Two of Canada's three major telecommunication companies announced Tuesday they've decided not to use Chinese tech giant Huawei for their next-generation 5G wireless network.
Bell Canada announced that Sweden-based Ericsson will be its supplier and Telus Corp. later announced that it had also selected Ericsson and Nokia. Rogers already has a longstanding partnership with Ericsson.
Canada and its security agencies have been studying whether to use equipment from Huawei as phone carriers prepare to roll out fifth-generation technology. 5G is designed to support a vast expansion of networks to facilitate medical devices, self-driving cars and other technology.
Huawei is the world's biggest supplier of network gear used by phone and internet companies, but has long been seen as a front for spying by China's military and its highly skilled security services.
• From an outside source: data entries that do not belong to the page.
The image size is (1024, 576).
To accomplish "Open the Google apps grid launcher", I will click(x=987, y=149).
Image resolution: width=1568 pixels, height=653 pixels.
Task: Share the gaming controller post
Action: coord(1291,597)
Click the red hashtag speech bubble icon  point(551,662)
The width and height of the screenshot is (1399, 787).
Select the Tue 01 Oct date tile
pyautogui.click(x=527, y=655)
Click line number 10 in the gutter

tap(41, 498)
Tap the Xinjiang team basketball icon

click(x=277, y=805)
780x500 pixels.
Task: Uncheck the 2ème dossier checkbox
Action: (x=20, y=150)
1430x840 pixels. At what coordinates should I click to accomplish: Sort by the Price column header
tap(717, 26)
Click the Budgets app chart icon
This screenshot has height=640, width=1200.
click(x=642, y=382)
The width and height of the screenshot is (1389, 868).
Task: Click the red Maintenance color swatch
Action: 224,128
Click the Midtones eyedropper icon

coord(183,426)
The U.S. has urged Canada to exclude Huawei equipment from their next-generation wireless networks as they claim Huawei is legally beholden to the Chinese regime. The United States and Australia have banned Huawei, citing concerns it is an organ of Chinese military intelligence—a charge the company denies.
"We look forward to the federal government completing its 5G review and making an evidence-based decision about Huawei's role in helping build Canada's next-generation wireless networks," Huawei spokesman Alykhan Velshi said in an email.
The Canadian government is studying the use of Huawei as Canada and China are locked in a political dispute. China's imprisonment of Canadians Michael Kovrig and Michael Spavor is widely seen as retaliation for the arrest in Canada of Huawei senior executive Meng Wanzhou on a U.S. extradition warrant. A Canadian judge ruled last week the U.S. extradition case against a senior Huawei executive can proceed to the next stage.